What you need to do: Using the data below, copy every line that contains the word "computer".

Data records:
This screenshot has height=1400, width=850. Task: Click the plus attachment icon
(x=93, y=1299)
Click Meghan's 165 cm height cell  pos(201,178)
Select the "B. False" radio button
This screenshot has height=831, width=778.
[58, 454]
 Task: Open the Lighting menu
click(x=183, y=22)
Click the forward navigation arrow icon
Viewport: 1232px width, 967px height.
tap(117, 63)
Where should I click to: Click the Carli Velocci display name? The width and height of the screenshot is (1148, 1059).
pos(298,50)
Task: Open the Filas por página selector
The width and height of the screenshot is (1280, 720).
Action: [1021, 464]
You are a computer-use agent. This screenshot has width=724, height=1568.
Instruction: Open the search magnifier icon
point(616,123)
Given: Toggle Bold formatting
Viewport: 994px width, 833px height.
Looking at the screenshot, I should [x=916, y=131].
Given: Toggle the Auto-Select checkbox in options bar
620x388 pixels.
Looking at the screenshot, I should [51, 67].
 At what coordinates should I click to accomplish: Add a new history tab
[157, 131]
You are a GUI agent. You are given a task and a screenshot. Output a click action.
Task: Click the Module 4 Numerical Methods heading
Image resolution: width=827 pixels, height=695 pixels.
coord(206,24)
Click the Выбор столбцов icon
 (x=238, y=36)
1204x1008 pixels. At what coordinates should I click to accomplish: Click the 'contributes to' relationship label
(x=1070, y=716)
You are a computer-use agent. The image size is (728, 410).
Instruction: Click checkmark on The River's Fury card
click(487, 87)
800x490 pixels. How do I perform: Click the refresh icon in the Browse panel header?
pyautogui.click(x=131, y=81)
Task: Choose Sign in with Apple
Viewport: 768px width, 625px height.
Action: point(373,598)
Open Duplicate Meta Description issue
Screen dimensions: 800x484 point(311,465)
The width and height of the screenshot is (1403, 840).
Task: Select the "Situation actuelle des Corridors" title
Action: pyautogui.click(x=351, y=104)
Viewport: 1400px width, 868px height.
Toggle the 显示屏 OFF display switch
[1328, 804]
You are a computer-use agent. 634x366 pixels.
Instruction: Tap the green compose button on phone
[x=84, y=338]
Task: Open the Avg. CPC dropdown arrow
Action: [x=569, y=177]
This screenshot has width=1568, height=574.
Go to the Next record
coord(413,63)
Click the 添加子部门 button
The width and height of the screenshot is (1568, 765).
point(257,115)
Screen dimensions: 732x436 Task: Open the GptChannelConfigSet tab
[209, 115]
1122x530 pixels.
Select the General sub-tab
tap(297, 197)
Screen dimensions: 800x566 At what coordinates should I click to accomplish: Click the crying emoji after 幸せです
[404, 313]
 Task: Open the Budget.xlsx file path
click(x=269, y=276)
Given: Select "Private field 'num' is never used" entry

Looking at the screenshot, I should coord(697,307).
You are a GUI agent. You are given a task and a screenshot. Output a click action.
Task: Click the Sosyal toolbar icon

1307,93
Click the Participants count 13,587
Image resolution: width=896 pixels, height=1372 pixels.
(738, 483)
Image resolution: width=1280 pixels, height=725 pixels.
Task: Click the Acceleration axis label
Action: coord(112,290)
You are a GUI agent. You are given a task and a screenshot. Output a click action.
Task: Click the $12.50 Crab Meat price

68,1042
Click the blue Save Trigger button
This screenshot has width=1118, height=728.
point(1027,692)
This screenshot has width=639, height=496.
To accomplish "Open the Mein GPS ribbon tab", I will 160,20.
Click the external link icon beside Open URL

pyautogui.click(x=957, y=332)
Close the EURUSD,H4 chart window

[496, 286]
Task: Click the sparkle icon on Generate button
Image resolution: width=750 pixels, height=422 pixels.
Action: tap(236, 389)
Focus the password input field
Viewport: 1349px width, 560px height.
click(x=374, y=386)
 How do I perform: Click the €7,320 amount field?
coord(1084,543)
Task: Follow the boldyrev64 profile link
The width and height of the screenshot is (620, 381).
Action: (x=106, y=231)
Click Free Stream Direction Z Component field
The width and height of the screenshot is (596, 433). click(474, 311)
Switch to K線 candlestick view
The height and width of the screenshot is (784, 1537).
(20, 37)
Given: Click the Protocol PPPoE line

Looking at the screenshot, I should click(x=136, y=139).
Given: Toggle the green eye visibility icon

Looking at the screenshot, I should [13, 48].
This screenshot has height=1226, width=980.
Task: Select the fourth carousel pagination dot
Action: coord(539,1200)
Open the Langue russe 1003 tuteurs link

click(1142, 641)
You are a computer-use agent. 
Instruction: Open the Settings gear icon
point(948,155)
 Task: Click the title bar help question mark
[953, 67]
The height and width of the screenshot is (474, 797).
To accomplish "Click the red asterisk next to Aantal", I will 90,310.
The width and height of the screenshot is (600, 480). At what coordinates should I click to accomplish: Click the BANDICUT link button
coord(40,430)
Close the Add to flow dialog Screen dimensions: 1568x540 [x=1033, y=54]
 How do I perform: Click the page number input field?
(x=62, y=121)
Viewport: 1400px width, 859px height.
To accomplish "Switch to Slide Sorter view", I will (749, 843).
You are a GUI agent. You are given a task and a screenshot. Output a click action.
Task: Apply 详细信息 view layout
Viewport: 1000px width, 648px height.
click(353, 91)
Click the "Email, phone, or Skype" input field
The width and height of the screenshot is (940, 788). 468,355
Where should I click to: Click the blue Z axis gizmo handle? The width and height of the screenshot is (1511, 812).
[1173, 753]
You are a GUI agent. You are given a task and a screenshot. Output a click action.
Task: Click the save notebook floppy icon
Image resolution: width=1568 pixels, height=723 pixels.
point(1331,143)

Answer space:
You are a computer-use agent. This screenshot has width=724, height=1568.
You are a computer-use agent. The image size is (728, 410).
You are a computer-use agent. 634x366 pixels.
You are a computer-use agent. 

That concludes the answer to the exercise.